Pleadings - Amendment - Leave
Torts - Conspiracy - Merger Doctrine
McHale v. Lewis (Ont CA, 2018)
Here the Court of Appeal sets out the test for leave to amend pleadings:
 The motion judge summarized the principles governing the decision whether to grant leave to amend a pleading from Aristocrat Restaurants Ltd. (c.o.b. Tony’s East) v. Ontario,  O.J. No. 5331 (S.C.):.......
(a) the approach that amendments should be presumptively approved unless they would occasion prejudice that cannot be compensated by costs or an adjournment, they are shown to be scandalous, frivolous, vexatious, or an abuse of the court’s process, or they disclose no reasonable cause of action, is relevant to the issue of whether, on a motion to strike a pleading, a court should exercise its discretion to grant leave to amend;
(b) leave to amend should properly be given where a pleading can be put right or improved by amendment and no injustice is done thereby;
(c) depending on the circumstances of the case, striking out a pleading without granting leave to amend often does little to advance the ends of justice;
(d) in disposing of a motion to strike when a recognized cause of action has been improperly pleaded, but can be put right without non-compensable prejudice to the defendants, the preferred route is to afford the plaintiff the opportunity, upon appropriate terms, to plead the cause properly within the action before the court; and
(e) the foregoing approach makes practical sense and is in keeping with the objectives set out in rule 1.04, namely that the rules shall be liberally construed to secure the just, most expeditious and least expensive determination of every civil proceeding on its merits.
Also, the court sets out the 'merger' doctrine for the tort of conspiracy:
 I also do not accept the argument on appeal that leave to amend was properly refused in application of the “merger doctrine.”
 This principle holds that where two or more persons conspire to commit a tort, and the tort is committed, the allegation of conspiracy adds nothing to the claim.
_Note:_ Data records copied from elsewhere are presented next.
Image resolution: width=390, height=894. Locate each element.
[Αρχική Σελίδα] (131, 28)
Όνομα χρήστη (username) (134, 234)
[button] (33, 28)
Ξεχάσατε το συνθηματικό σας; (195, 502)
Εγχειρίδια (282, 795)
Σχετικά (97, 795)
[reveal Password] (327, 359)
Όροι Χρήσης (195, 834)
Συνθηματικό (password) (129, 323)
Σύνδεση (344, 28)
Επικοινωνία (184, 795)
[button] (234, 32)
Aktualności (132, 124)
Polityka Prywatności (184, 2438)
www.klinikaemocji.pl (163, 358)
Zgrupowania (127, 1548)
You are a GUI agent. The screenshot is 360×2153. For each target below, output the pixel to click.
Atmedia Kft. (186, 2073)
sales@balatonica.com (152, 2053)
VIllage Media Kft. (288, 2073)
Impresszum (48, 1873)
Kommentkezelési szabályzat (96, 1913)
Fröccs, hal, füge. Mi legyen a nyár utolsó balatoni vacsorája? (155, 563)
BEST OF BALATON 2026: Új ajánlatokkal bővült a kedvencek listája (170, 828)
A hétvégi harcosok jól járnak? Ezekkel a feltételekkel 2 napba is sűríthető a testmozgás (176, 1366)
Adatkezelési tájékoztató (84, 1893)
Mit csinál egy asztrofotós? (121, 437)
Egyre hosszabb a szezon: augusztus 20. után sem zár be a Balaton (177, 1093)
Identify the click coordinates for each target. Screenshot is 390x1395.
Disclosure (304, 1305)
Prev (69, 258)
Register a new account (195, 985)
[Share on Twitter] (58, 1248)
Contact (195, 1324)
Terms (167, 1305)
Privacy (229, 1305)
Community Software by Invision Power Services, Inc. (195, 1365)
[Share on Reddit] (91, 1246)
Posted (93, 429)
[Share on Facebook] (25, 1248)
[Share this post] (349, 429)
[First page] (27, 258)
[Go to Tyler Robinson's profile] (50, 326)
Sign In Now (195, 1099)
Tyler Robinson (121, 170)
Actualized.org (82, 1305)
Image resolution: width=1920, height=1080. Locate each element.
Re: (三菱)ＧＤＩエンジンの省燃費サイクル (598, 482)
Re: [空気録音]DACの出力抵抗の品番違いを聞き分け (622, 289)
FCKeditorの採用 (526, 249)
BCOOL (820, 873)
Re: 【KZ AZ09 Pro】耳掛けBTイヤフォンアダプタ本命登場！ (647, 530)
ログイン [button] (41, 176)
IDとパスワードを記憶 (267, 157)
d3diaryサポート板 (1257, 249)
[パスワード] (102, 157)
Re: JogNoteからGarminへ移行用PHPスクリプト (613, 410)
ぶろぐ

A plaintiff is not entitled to be compensated twice for the same harm where the damages from both the conspiracy and the tort are the same: Jevco Insurance Co. v. Pacific Assessment Centre Inc., 2015 ONSC 7751 (CanLII), 128 O.R. (3d) 518 (Div. Ct.).
 I agree with the observations of Molloy J. in Jevco:
 Accordingly, in my view, the law supports permitting the conspiracy claim to be pleaded along with other nominate torts and applying the doctrine of merger only at the end of the trial when it is known if the plaintiff has been fully successful on the nominate torts and whether there is anything added by the conspiracy claim. Further, in the interests of paring down out-of-control interlocutory proceedings and introducing consistency in the law, as a practical matter it is preferable not to resolve these types of claims at the pleadings stage.